EXERCISE DIRECTIONS: The data below should be printed in full, exactly, and without any of its images.

Entries taken from a collection:
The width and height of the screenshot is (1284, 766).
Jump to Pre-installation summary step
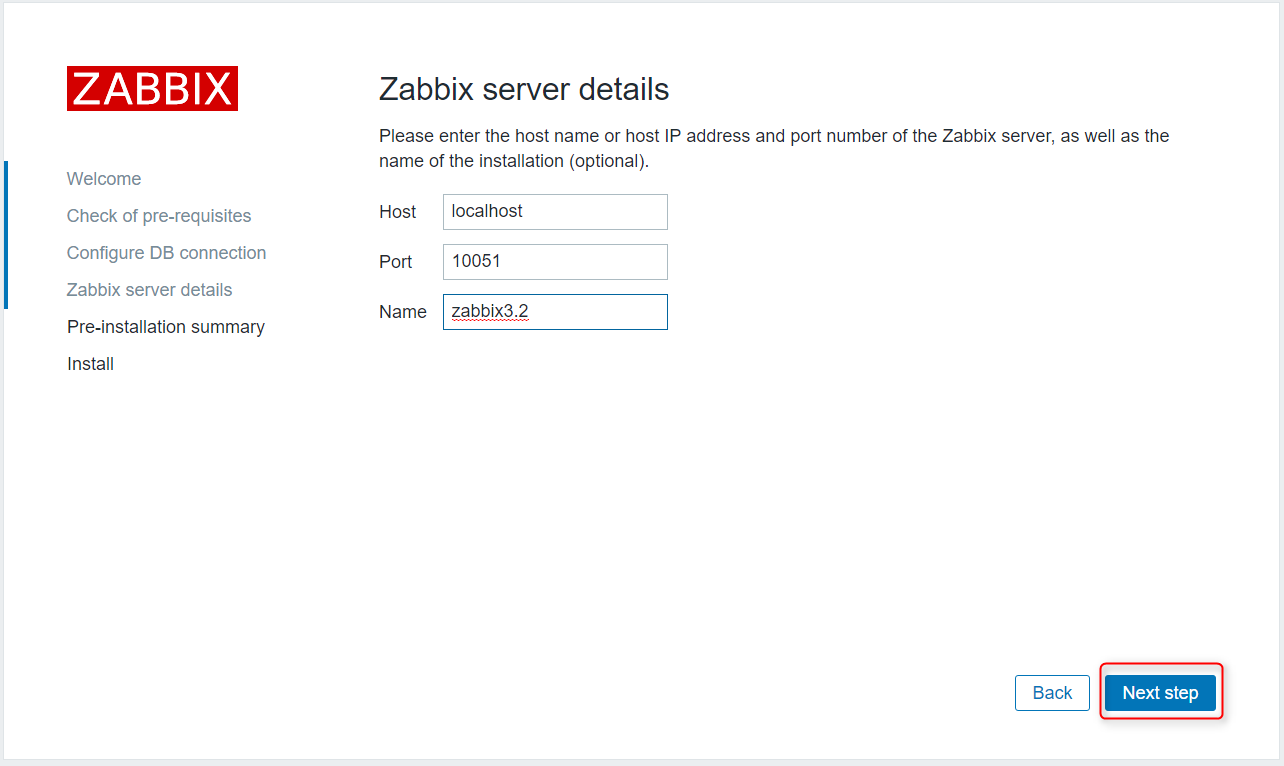166,327
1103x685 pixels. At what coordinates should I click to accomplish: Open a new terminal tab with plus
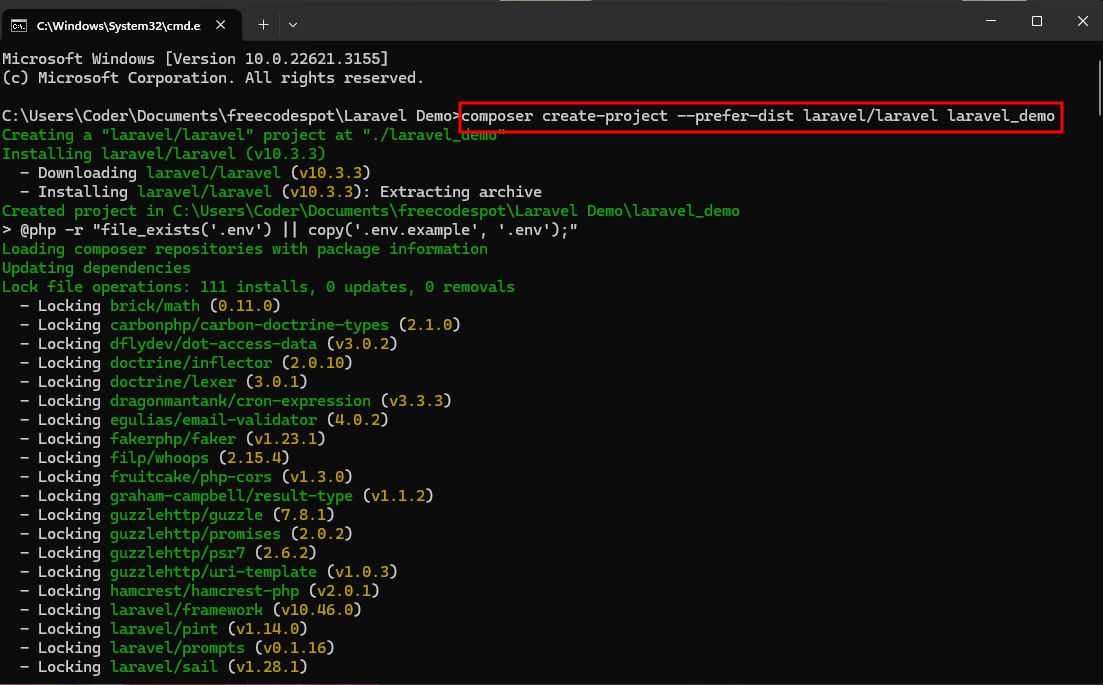(263, 25)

ANSWER FOR THIS EXERCISE:
The width and height of the screenshot is (1284, 766).
Jump to Pre-installation summary step
166,327
1103x685 pixels. At what coordinates should I click to accomplish: Open a new terminal tab with plus
(263, 25)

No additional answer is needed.